Protect. Respect. Do your part. We are committed to providing an exceptional educational experience while safeguarding the health of our community.

Undergrad research mentors & students get creative during COVID-19 closures

Amidst the COVID-19 pandemic, the majority of research projects not affiliated with infectious disease research have halted. But, this doesn’t mean students are unable to engage with research. Richard Andreatta, PhD, FASHA, director of undergraduate research for the UK College of Health Sciences, shares how students can keep their science skills sharp while labs are closed.    

There are an abundance of research opportunities available for undergraduate students at the UK College of Health Sciences. From muscle biology, to physical therapy, to communication sciences and disorders studies, options within the undergraduate research program are varied and open to students in any college.

Although the date for on-campus labs re-opening is tentative, roughly 80 undergraduate students involved in research experiences are finding creative ways to remain active in their current projects while still receiving credit.

“This is the perfect time for students to enhance their literature review skills,” Andreatta said. “The literature review is an essential part of any research project. Data analysis is also something that’s easy to do in a remote setting. If students have access to their body of data, much of this work can be done online.”

One of the most valuable aspects of research is hands-on instruction between students and their faculty mentors. Through the video-conferencing platform, Zoom, Andreatta says students are still able to meet with their mentors to keep communication as authentic as possible.

“Meetings and journal clubs have moved online to keep consistent interaction among the members of the lab,” Andreatta said. “Discussion is key whether it occurs online or face-to-face.
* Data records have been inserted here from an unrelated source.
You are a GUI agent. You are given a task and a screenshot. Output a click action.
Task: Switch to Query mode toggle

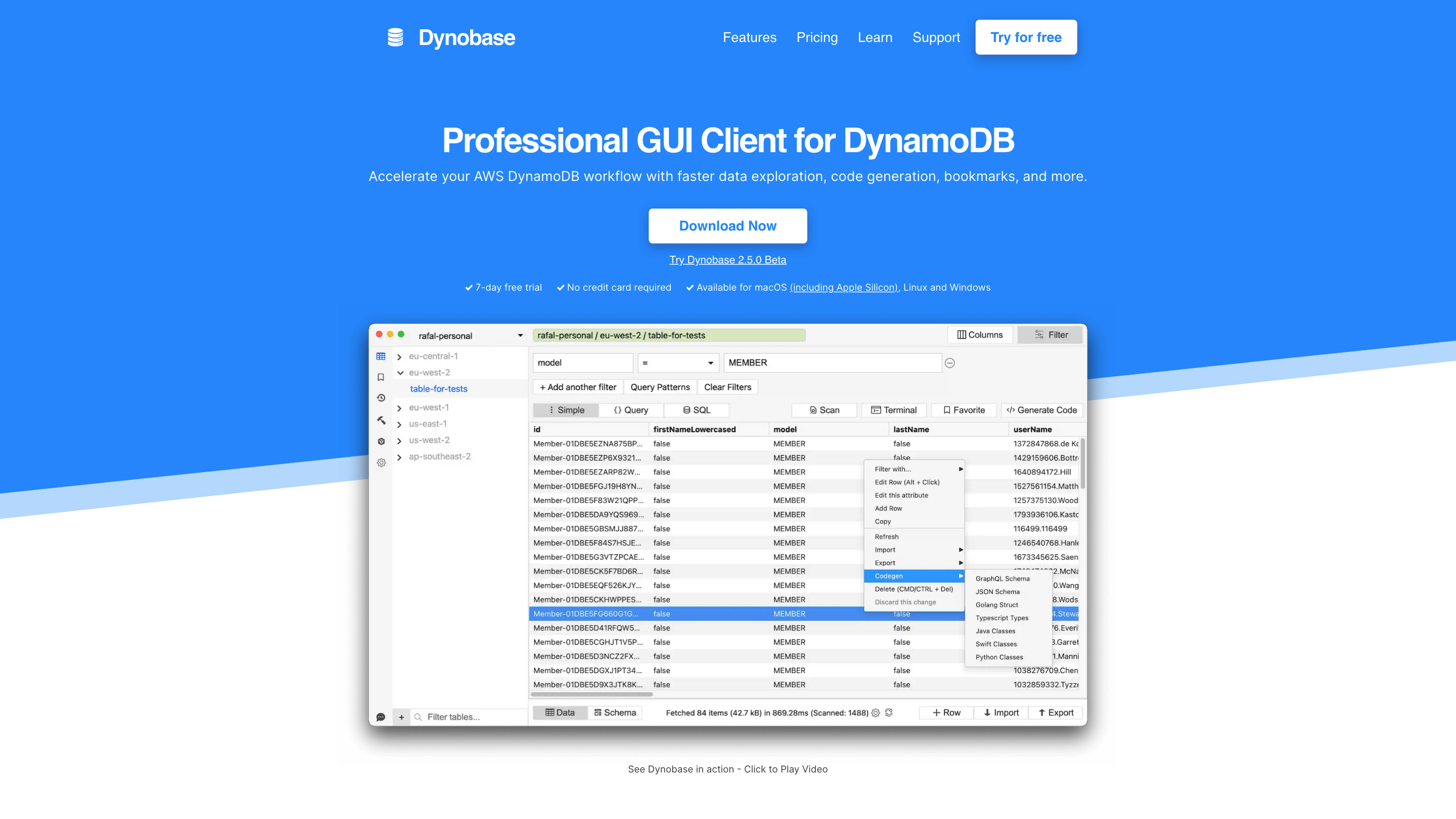[x=631, y=410]
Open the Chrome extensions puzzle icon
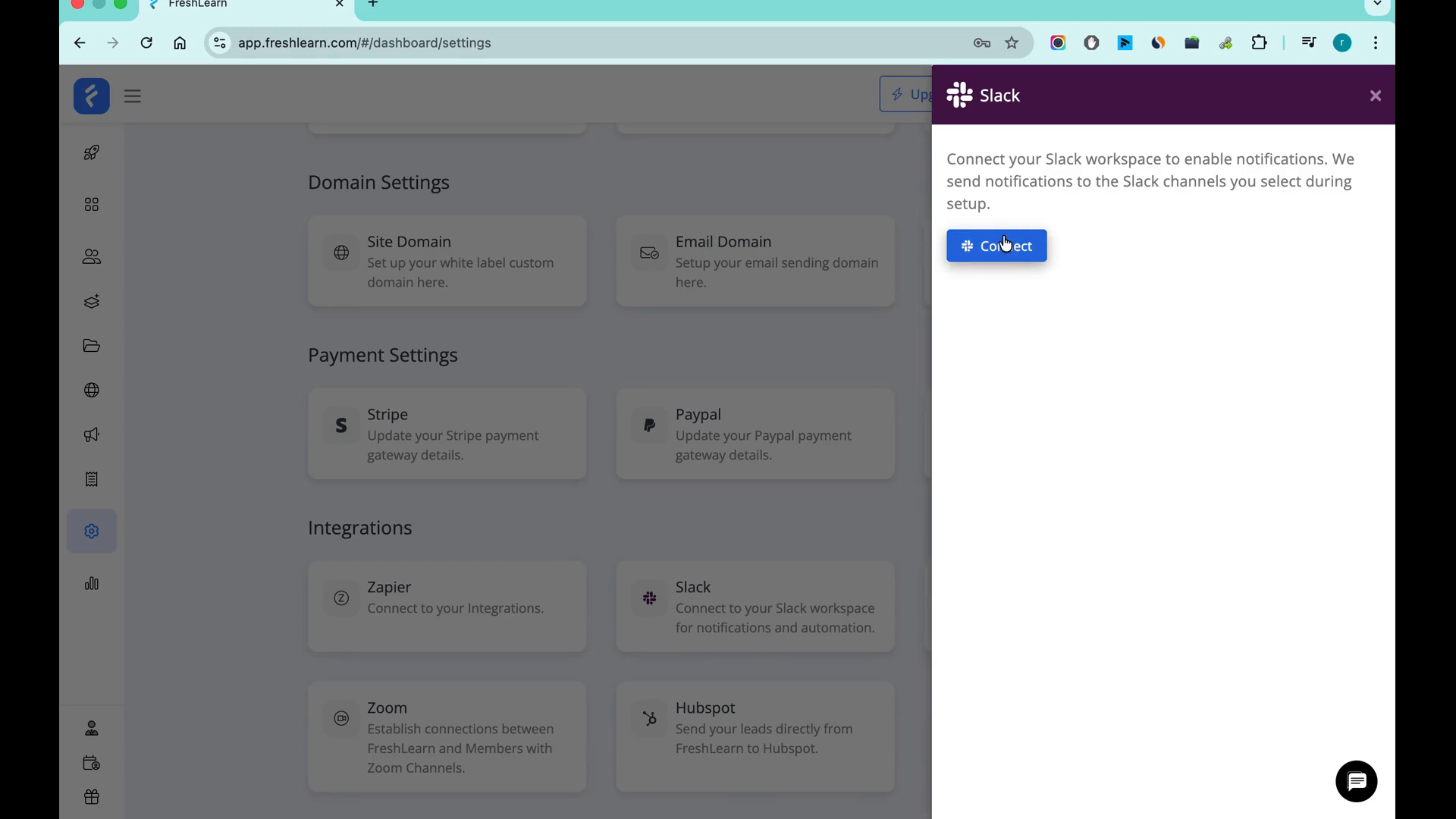This screenshot has width=1456, height=819. pos(1259,43)
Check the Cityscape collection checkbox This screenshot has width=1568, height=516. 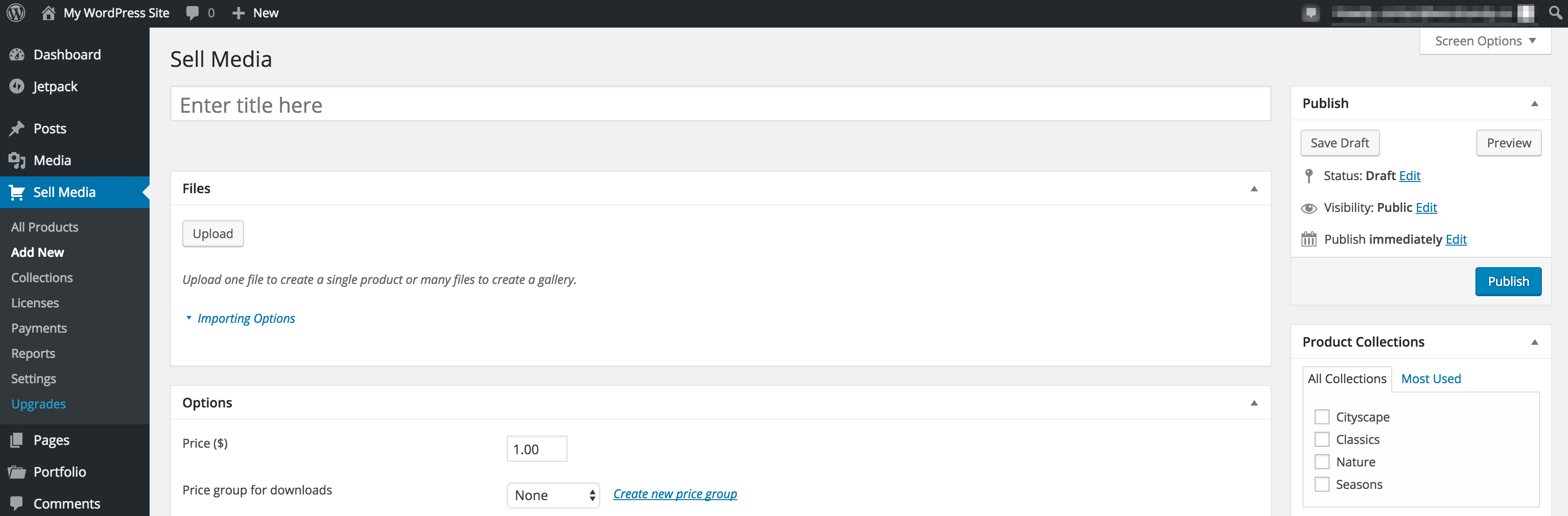tap(1322, 417)
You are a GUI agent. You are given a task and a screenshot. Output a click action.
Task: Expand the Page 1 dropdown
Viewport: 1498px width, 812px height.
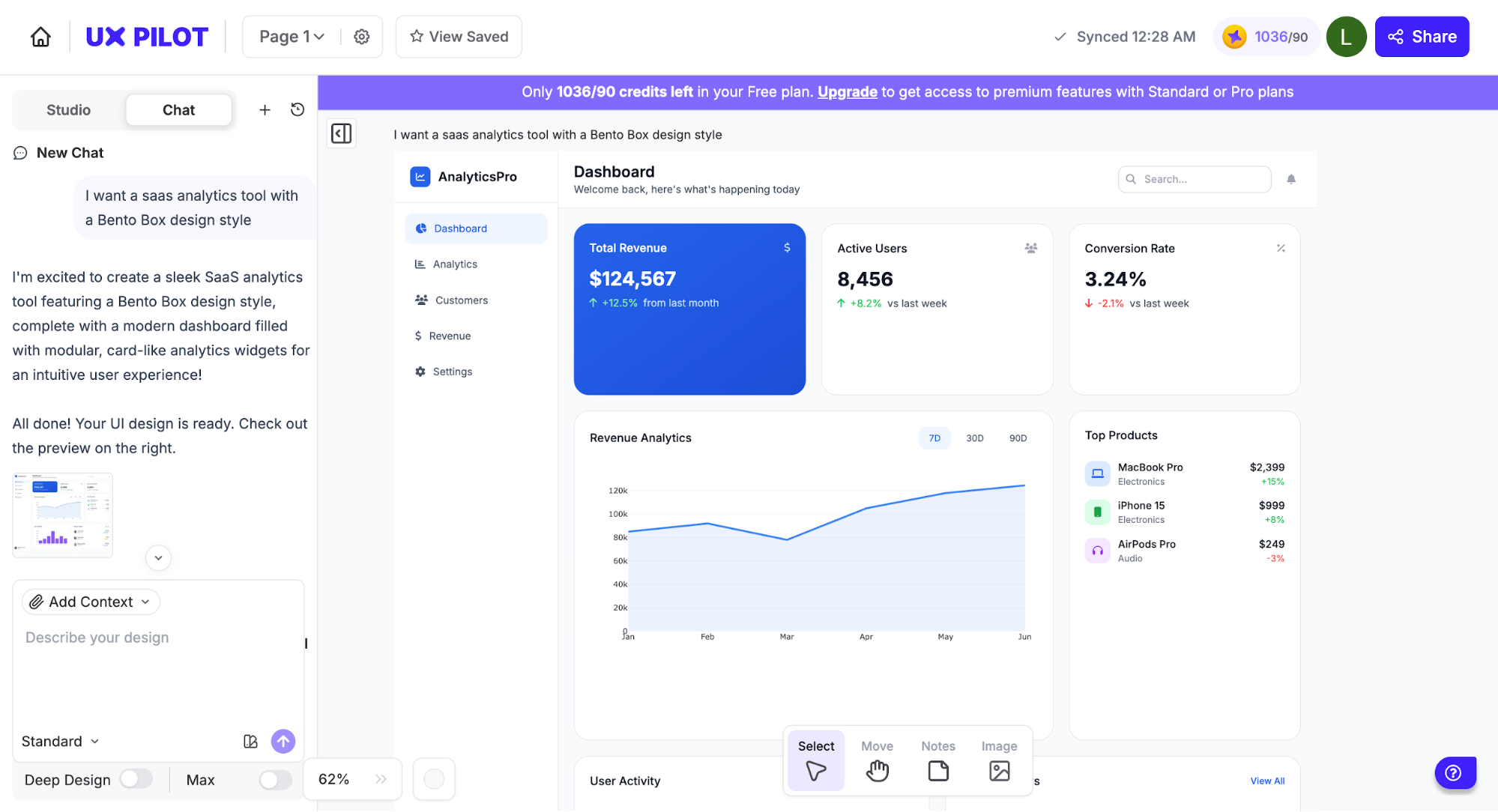pyautogui.click(x=292, y=37)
It’s important that continual conversation about their science is still happening.”

Faculty supervisors and mentors have become exceptionally creative to keep motivated students engaged. “Some faculty are recording themselves doing work in the lab and sending videos to students so they can still learn different procedures," Andreatta said. "It’s important we create as many different experiences as possible to help our students and capture their interest while teaching remotely.”

Andreatta is excited about student enthusiasm to stay involved virtually with research. “I have heard from almost all of our students and they are eager to stay engaged,” he said. “It really speaks to the quality of mentorship provided by our faculty that students are so motivated to remain active in their research work despite the limitations imposed by this crisis.”